Aim of the task:
Using the data beneath this instruction, retype only the lines from the one that contains "Click the 73/74" down to the one that contains "Open the Options", both included, exactly as they appear.

Items from a data source:

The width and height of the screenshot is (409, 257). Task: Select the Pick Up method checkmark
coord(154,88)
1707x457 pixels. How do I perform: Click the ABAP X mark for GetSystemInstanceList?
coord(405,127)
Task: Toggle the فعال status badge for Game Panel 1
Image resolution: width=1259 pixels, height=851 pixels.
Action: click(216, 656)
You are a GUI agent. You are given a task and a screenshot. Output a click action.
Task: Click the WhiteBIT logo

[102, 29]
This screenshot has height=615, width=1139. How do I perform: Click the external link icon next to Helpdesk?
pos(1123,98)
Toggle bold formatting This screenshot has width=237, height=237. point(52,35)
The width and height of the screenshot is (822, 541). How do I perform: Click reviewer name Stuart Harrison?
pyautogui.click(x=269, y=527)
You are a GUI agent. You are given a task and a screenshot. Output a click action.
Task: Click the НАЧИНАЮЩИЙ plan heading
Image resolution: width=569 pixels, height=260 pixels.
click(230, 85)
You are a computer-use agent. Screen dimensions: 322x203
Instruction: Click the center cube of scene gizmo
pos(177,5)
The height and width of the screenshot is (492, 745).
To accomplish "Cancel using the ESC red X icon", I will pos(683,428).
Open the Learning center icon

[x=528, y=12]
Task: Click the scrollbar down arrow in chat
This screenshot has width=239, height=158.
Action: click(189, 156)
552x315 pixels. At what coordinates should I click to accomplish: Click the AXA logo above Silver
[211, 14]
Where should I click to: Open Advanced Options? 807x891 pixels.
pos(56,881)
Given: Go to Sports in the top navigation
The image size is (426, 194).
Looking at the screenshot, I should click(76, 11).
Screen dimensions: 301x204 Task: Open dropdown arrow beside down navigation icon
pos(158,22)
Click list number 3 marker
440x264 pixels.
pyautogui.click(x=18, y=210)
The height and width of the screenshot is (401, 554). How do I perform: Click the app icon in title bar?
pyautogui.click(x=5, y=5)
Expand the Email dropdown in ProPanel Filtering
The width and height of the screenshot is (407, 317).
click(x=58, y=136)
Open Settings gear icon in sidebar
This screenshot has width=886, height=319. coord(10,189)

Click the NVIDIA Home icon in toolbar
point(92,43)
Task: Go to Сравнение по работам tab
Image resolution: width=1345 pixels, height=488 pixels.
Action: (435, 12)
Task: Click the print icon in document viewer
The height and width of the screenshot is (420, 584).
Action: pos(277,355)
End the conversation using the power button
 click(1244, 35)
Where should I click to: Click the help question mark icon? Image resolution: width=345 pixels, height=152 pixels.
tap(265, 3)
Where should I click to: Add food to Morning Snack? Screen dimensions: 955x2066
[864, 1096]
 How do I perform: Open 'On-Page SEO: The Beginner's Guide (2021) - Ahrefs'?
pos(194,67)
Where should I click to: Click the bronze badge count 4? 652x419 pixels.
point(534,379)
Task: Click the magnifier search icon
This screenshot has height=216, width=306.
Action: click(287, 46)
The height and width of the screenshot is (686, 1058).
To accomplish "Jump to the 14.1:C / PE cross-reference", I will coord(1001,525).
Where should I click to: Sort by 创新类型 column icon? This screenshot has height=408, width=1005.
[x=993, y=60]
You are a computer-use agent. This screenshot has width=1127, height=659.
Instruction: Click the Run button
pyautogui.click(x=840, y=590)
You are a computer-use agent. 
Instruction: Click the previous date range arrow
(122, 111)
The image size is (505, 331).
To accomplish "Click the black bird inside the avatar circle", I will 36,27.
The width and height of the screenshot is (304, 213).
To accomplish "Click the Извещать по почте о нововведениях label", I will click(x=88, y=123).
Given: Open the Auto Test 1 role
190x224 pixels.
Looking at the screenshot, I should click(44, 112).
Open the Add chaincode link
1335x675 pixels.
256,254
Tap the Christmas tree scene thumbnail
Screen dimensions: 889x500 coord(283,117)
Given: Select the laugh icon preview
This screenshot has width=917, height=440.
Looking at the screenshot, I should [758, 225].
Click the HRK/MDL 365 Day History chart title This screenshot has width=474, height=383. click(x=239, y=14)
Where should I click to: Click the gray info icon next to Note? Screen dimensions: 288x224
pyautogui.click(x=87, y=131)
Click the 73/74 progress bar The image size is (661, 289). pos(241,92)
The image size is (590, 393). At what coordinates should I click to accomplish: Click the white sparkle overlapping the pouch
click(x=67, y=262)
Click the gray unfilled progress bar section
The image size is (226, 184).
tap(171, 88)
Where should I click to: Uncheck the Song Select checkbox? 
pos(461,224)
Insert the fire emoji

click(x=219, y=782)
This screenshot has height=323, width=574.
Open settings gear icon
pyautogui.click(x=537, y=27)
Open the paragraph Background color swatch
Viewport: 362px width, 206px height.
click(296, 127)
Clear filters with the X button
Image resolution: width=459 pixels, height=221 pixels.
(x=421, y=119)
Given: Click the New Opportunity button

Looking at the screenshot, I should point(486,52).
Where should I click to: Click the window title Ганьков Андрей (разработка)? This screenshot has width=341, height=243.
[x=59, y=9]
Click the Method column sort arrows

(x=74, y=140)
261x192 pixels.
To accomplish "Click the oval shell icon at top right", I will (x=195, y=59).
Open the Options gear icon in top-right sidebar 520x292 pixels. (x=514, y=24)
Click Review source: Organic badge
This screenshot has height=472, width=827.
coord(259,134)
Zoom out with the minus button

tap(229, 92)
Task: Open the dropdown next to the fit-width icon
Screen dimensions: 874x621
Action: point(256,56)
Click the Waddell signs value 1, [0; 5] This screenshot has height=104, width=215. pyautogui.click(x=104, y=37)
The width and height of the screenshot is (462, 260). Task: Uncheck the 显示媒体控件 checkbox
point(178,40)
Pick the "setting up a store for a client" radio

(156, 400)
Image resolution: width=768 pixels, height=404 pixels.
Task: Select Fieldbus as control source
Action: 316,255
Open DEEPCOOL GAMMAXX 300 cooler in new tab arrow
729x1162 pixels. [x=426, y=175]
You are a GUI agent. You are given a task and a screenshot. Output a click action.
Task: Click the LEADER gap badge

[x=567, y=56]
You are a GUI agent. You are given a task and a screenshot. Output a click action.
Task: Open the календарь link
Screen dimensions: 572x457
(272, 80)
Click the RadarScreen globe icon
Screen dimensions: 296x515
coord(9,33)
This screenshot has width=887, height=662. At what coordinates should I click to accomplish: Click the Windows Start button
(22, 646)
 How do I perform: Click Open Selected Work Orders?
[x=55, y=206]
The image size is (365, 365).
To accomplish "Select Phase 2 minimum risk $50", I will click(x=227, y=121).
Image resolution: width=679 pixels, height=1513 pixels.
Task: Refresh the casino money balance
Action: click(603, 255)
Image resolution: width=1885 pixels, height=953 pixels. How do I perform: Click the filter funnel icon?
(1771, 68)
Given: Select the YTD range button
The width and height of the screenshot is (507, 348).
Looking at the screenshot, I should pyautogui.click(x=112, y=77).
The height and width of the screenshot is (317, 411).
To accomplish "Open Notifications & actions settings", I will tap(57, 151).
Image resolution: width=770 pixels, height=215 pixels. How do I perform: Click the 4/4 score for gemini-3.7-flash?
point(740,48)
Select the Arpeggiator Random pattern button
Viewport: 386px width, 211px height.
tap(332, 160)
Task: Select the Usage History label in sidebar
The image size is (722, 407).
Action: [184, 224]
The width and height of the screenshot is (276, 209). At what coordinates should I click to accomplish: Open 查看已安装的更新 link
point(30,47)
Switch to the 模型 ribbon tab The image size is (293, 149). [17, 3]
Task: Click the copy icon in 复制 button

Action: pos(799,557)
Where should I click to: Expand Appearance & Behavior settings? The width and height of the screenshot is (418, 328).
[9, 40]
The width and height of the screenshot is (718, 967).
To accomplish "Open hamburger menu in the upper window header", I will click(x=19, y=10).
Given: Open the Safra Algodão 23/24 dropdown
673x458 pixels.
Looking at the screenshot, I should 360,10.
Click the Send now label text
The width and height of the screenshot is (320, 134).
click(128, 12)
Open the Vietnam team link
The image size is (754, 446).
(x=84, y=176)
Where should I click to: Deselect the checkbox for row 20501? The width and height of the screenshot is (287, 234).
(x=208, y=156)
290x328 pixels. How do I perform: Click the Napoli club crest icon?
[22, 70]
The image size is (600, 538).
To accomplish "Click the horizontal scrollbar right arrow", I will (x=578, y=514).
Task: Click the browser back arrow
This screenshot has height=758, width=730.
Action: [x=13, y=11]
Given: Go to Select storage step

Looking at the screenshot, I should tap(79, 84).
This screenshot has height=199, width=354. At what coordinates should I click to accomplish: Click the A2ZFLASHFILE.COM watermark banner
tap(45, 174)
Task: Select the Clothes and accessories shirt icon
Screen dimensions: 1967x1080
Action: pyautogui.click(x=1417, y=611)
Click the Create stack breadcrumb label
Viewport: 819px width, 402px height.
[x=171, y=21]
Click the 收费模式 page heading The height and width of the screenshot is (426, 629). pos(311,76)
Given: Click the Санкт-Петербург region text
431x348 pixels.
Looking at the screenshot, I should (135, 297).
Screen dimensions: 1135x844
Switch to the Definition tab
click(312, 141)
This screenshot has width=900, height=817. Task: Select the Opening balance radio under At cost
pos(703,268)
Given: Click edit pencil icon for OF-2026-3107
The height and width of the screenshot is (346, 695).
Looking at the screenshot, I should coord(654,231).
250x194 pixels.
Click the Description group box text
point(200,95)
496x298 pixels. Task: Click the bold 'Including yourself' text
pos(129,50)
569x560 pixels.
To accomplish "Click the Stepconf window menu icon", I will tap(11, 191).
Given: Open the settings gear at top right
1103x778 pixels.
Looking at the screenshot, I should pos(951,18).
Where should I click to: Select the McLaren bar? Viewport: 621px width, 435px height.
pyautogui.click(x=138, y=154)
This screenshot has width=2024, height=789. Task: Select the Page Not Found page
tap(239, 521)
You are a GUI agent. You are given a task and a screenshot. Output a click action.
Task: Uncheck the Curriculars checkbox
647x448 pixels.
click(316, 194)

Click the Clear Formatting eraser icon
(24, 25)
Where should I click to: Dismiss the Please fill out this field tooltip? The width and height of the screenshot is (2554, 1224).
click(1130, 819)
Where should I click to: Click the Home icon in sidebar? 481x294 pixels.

Exercise answer:
Click the 73/74 progress bar The image size is (661, 289). pos(241,92)
The image size is (590, 393). At what coordinates should I click to accomplish: Click the white sparkle overlapping the pouch
click(x=67, y=262)
Click the gray unfilled progress bar section
The image size is (226, 184).
tap(171, 88)
Where should I click to: Uncheck the Song Select checkbox? 
pos(461,224)
Insert the fire emoji

click(x=219, y=782)
This screenshot has height=323, width=574.
Open settings gear icon
pyautogui.click(x=537, y=27)
Open the paragraph Background color swatch
Viewport: 362px width, 206px height.
click(296, 127)
Clear filters with the X button
Image resolution: width=459 pixels, height=221 pixels.
(x=421, y=119)
Given: Click the New Opportunity button

Looking at the screenshot, I should point(486,52).
Where should I click to: Click the window title Ганьков Андрей (разработка)? This screenshot has width=341, height=243.
[x=59, y=9]
Click the Method column sort arrows

(x=74, y=140)
261x192 pixels.
To accomplish "Click the oval shell icon at top right", I will (x=195, y=59).
Open the Options gear icon in top-right sidebar 520x292 pixels. (x=514, y=24)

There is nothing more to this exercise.